06/18/2026
Hay personas que conocen muchos versículos, pero ya no confían en Dios. Saben predicar, saben cantar, saben hablar de fe, pero dejaron de depender de Él. Jesús no dijo que había que hacerse como sabios, fuertes o importantes. Dijo que había que hacerse como niños.
Un niño cree. Un niño depende. Un niño perdona rápido. Un niño corre hacia los brazos de su padre cuando tiene miedo.
Un niño tiene muchas cosas que los adultos pierden con el tiempo.
Si corriges a un niño, llora unos minutos y luego vuelve a abrazarte. No guarda una lista de ofensas para recordártelas dentro de diez años.
Si un niño necesita ayuda, la pide sin sentir vergüenza. No le preocupa parecer débil.
Si un niño confía en su padre, salta aunque no vea dónde va a caer, porque sabe quién lo está sosteniendo.
Muchos adultos hacen lo contrario.
Guardan resentimientos durante años. Construyen muros. Se vuelven desconfiados. Se ofenden con facilidad. Les cuesta perdonar. Les cuesta pedir ayuda. Les cuesta reconocer que necesitan a Dios.
Jesús no dijo que fuéramos ignorantes como niños. Dijo que tuviéramos un corazón como el de ellos.
Un niño no vive calculando venganza.
Un niño no pasa la vida demostrando que tiene razón.
Un niño no se preocupa por aparentar grandeza.
Un niño cae, llora, se levanta y sigue adelante.
Hay personas que todavía recuerdan palabras que les dijeron hace veinte años.
Todavía están heridas. Todavía están peleando batallas que ocurrieron hace mucho tiempo.
Un niño no vive así.
Por eso Jesús tomó a un niño y lo puso como ejemplo.

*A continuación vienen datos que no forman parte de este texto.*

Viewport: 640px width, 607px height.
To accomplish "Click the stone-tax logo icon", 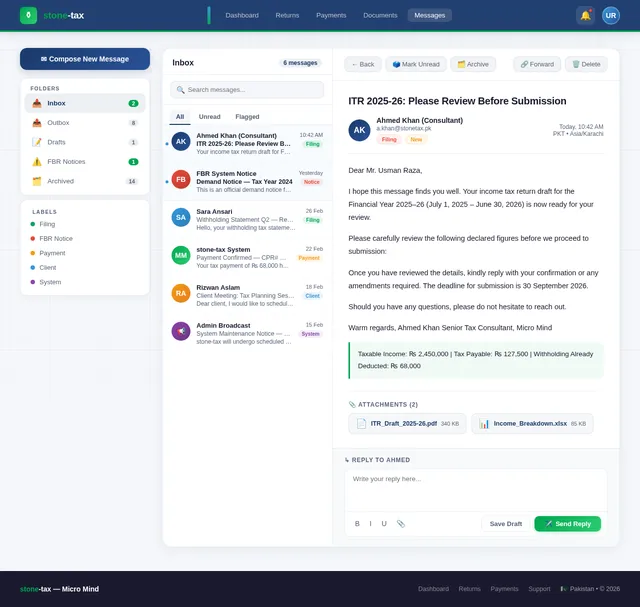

Porque el orgullo complica lo que la humildad resuelve.
Muchos adultos se han llenado de orgullo, de heridas, de desconfianza y de autosuficiencia. Ya no oran con sinceridad. Ya no lloran delante de Dios. Ya no le creen como antes. Quieren entenderlo todo antes de obedecer.
Pero el Reino de Dios no se recibe con arrogancia. Se recibe con humildad.
Hay personas que perdieron la fe porque alguien las decepcionó.
Hay personas que dejaron de orar porque no recibieron la respuesta que esperaban.
Hay personas que siguen asistiendo a la iglesia, pero hace años dejaron de tener corazón de niño.
Cuando Jesús habló de ser como niños, no estaba hablando de inmadurez. Estaba hablando de una confianza total en el Padre.
El orgullo dice: "Yo puedo solo."
El niño dice: "Papá, ayúdame."
El orgullo exige explicaciones.
El niño simplemente toma la mano de su Padre.
Muchos quieren llegar al cielo llevando títulos, reconocimiento, conocimiento y logros. Pero delante de Dios nadie entra por lo que sabe. Entramos por la gracia, con un corazón humilde y rendido.
Quizás el problema de muchos no es que se alejaron de Dios. El problema es que crecieron demasiado para depender de Él.
Cuando pierdes el corazón de niño, comienzas a confiar más en tus fuerzas que en las de Dios.
Cuando recuperas el corazón de niño, vuelves a creer que para Dios nada es imposible.
Hoy Dios no está buscando personas impresionantes. Está buscando corazones sencillos que todavía crean, que todavía confíen y que todavía puedan decir:
"Padre, no lo entiendo todo, pero sigo confiando en Ti."
“De cierto os digo, que si no os volvéis y os hacéis como niños, no entraréis en el reino de los cielos.”